Fenugreek in the Kitchen
The seeds and the leaves of fenugreek can be used equally well and provide a similar taste. These can be used to add a zest of spice to dishes and work well with other herbs and spices. The dry or frozen leaves retain a similar taste to the fresh leaves and therefore you can always have some on hand to spice up a dish. The flavours are a complex combination of sweetness and bitterness. To reduce the bitterness of the seeds it is advisable to roast them in the frying pan with a bit of oil to start when beginning to the meal preparation and then add the leaves toward the end of the preparation so that there is a consistent flavour throughout.
Fenugreek in the Garden
Make sure you get good quality seeds from your plant shop.

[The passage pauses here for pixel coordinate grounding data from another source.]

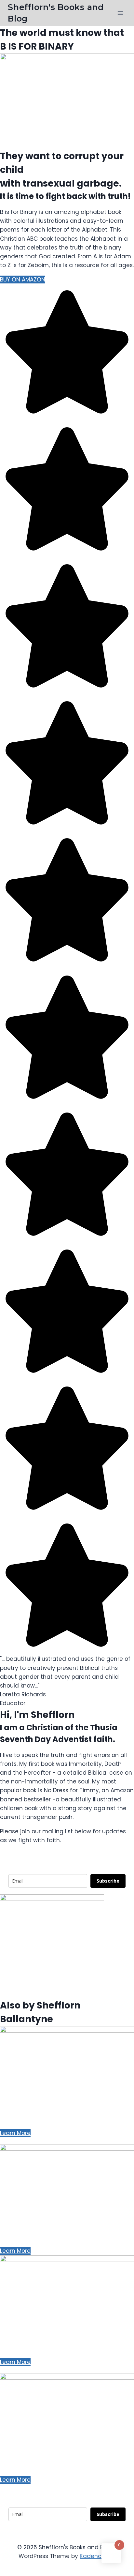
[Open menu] (120, 13)
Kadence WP (97, 2556)
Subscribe (108, 1881)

The fenugreek seed needs good fertile well drained soil. If you are starting in the winter then make sure they are either indoors or somewhere not exposed to frost. The seeds need to be just under a centrimetre deep and then well covered. The seeds should be spaced around 10cm apart and you can expect them to grow to around 30cm tall. The seedlings should emerge after a week to a week and a half. Flowering should start from about mid summer.
Once they are growing you may notice a sweet maple like smell in the garden. Fenugreek is actually used as an ingredient in synthetic maple syrup.

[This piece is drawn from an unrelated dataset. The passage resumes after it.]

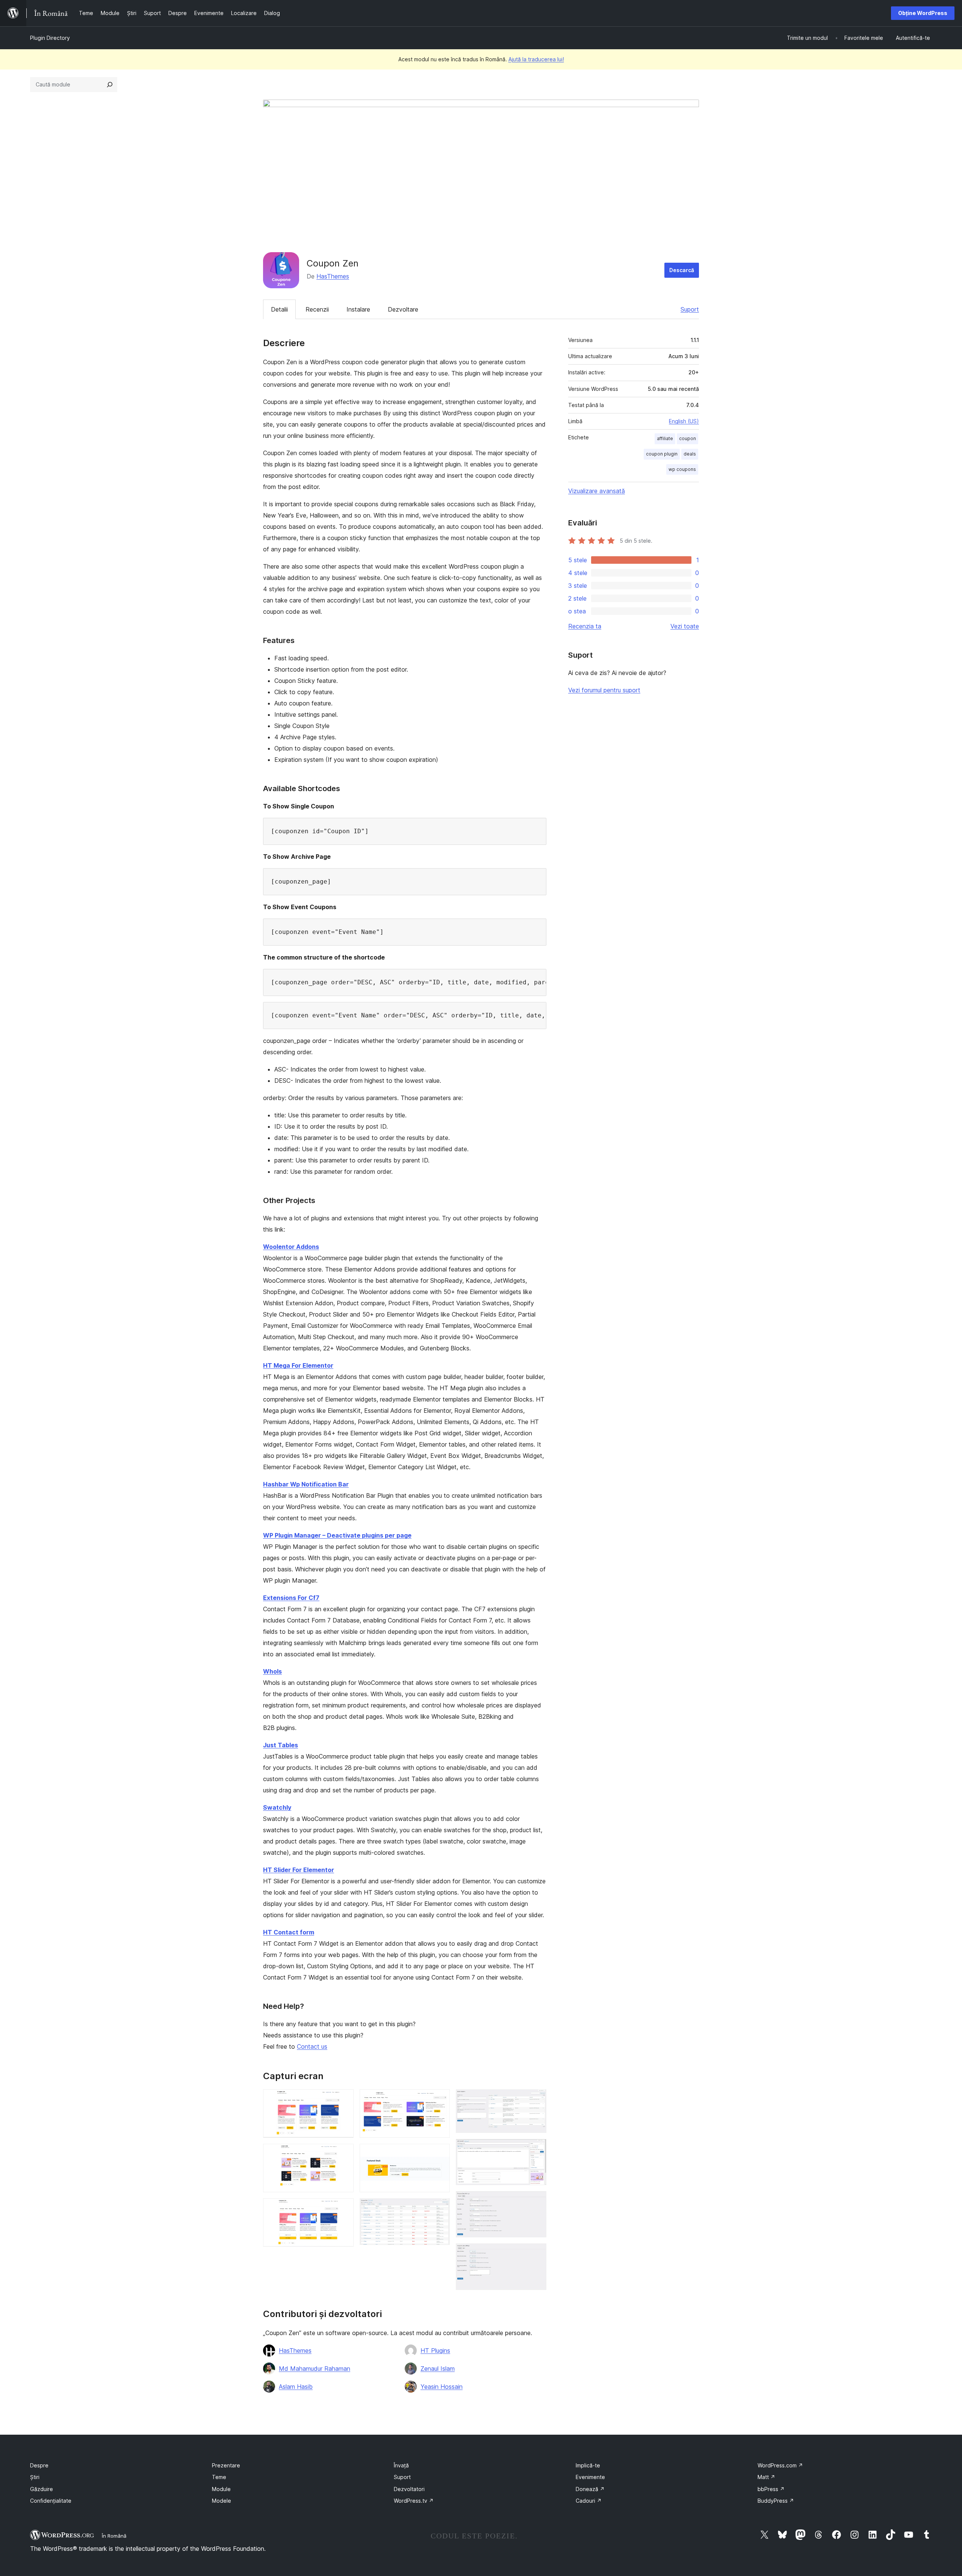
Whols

I hope we have been able to help you understand a bit more about fenugreek. As always we would love to hear your thoughts on fenugreek so feel free to use the comments below.
Be aware that the health benefits outlined about fenugreek are general in nature and may not work the same for everyone. If you want to use fenugreek to combat a medical complaint, your medical professional should be consulted.